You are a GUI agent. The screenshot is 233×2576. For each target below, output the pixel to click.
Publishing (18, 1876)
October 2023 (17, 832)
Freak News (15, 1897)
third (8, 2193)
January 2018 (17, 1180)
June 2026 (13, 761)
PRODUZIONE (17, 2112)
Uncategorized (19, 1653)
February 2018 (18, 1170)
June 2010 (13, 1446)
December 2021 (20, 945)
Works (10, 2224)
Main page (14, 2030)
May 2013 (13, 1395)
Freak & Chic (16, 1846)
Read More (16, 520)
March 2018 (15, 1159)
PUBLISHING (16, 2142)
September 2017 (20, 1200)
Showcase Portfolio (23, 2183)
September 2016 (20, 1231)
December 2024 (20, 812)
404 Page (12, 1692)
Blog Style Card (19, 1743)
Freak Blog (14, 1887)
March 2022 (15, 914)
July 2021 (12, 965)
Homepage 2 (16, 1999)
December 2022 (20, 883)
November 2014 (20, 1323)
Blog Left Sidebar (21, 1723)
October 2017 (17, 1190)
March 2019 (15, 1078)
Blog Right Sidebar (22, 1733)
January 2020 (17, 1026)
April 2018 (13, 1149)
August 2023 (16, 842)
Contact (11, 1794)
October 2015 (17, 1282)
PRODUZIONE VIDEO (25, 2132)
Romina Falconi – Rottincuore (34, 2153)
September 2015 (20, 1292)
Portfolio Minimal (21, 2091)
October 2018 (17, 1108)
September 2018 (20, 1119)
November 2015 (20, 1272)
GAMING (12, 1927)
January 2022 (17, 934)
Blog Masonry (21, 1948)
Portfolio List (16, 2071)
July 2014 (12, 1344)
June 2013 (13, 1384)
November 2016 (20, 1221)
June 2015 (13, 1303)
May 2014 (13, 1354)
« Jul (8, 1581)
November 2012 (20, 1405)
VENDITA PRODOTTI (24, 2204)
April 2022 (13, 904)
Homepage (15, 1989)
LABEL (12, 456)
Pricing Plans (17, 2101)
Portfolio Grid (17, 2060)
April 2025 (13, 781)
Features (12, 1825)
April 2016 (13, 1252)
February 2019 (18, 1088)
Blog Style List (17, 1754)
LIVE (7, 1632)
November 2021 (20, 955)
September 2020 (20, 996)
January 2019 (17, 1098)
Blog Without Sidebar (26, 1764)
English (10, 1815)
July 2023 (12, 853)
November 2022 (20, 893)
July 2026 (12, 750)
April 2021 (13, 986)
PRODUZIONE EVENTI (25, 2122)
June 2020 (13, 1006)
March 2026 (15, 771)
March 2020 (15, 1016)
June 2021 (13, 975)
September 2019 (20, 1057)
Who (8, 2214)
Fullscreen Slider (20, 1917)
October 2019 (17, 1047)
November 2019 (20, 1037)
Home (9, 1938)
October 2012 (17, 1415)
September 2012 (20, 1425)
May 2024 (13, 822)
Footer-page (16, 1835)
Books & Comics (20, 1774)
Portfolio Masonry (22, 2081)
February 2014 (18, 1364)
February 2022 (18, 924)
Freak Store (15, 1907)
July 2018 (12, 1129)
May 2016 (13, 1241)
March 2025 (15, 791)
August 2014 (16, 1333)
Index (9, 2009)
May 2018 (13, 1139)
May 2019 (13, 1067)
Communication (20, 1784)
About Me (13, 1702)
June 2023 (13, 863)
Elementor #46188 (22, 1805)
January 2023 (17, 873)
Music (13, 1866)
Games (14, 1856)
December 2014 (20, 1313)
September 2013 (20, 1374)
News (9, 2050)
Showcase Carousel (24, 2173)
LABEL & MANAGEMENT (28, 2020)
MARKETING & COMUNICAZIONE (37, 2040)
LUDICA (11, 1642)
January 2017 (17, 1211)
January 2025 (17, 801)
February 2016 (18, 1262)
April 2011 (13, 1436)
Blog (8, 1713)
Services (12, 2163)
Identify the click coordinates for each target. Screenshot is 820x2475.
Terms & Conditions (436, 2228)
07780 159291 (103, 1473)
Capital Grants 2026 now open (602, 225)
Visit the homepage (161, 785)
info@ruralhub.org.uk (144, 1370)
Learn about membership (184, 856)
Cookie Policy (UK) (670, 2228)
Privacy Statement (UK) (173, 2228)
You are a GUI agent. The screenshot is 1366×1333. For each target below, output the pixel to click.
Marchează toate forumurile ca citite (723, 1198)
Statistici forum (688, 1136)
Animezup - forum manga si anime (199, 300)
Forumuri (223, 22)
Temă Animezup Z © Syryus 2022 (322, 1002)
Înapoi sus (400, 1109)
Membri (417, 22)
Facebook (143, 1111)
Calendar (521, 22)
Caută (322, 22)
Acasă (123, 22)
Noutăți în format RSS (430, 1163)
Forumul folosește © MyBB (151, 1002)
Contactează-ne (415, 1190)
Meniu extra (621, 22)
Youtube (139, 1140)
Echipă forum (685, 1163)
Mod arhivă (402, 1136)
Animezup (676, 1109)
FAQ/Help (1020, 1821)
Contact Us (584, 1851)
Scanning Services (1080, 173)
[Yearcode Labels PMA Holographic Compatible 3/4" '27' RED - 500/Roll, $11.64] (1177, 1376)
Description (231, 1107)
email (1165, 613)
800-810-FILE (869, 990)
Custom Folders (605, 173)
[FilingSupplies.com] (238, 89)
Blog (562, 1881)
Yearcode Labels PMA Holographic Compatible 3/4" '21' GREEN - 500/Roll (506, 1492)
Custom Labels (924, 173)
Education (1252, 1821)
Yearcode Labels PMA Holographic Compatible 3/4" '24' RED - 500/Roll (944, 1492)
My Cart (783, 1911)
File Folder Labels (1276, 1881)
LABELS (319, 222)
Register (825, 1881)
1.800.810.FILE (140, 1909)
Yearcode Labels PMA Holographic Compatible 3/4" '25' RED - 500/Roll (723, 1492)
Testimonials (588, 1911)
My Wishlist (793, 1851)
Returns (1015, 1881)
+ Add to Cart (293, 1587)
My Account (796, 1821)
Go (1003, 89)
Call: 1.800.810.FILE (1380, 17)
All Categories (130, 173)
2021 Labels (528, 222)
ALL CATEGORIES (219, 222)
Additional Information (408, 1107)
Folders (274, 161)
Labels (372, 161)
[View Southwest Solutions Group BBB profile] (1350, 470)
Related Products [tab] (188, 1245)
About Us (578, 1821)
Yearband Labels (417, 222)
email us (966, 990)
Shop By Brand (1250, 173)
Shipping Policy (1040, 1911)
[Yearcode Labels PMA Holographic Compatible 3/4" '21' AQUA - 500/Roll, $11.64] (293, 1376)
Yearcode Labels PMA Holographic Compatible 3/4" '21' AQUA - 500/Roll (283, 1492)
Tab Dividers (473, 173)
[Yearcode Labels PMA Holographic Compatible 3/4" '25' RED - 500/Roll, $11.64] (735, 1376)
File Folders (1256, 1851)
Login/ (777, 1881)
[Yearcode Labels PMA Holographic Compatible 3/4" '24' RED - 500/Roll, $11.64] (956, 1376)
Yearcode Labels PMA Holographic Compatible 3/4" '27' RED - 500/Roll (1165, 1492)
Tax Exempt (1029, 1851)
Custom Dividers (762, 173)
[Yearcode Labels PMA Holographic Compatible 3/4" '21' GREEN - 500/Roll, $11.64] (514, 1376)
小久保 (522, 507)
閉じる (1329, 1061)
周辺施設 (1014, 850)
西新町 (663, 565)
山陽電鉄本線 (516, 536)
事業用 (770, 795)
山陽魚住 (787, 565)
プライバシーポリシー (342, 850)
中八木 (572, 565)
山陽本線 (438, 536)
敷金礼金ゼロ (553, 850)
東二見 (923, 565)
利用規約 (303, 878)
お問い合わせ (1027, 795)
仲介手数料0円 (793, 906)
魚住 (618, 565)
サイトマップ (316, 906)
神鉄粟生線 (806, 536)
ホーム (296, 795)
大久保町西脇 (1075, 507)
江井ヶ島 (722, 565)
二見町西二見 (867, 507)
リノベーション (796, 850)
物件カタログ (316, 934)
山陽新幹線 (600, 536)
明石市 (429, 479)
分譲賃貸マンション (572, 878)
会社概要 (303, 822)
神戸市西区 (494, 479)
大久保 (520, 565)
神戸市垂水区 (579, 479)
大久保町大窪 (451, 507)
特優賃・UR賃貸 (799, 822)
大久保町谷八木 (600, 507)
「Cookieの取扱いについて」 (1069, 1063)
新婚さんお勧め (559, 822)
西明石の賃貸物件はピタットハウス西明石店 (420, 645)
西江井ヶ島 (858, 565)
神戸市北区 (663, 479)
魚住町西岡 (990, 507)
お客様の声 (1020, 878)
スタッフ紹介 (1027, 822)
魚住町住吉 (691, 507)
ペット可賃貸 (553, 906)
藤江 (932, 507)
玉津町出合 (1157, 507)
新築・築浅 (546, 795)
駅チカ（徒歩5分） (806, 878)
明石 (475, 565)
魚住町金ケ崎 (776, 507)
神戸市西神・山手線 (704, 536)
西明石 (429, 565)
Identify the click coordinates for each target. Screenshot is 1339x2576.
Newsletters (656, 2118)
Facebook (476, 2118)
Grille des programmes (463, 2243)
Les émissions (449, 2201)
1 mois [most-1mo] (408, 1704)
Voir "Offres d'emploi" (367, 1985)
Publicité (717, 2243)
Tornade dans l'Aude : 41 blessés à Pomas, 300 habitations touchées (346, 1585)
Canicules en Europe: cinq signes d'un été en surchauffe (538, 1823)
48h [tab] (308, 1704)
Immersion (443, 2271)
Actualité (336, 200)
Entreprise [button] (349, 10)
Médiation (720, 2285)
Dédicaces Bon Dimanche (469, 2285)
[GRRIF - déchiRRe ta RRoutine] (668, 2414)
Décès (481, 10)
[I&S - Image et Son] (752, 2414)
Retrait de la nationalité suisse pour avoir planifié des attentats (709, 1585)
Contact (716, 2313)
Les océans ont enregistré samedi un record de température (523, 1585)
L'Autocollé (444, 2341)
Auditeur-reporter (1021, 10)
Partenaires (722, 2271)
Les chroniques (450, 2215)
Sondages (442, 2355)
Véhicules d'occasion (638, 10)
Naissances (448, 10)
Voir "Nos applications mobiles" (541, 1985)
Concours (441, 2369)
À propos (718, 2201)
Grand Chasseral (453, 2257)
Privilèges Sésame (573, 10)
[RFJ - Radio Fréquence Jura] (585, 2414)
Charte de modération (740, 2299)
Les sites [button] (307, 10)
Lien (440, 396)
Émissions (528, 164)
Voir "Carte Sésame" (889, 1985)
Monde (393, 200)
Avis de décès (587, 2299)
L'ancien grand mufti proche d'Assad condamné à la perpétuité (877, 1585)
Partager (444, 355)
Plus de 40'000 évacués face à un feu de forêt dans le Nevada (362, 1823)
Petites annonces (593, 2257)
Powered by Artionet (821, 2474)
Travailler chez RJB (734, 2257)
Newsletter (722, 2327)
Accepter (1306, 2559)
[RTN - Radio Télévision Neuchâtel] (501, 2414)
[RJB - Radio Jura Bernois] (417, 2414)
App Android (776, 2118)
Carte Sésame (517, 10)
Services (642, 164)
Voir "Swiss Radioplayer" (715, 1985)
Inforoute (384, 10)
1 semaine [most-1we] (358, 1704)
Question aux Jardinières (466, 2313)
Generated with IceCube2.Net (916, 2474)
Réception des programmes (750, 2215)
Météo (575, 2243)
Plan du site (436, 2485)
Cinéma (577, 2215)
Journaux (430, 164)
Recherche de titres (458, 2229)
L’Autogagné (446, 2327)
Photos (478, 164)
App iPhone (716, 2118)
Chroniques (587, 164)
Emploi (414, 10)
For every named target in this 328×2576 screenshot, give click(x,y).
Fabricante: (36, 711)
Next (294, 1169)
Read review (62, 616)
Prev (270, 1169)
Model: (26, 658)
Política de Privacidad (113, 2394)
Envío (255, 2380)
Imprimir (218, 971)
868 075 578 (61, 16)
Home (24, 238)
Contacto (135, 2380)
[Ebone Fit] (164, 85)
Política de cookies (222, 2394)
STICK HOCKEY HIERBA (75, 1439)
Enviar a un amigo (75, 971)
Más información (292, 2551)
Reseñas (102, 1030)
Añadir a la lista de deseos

*****

# Task item
Find all the lines with "Portfolio" in the data and copy them.

# Expected answer
Showcase Portfolio (23, 2183)
Portfolio Minimal (21, 2091)
Portfolio List (16, 2071)
Portfolio Grid (17, 2060)
Portfolio Masonry (22, 2081)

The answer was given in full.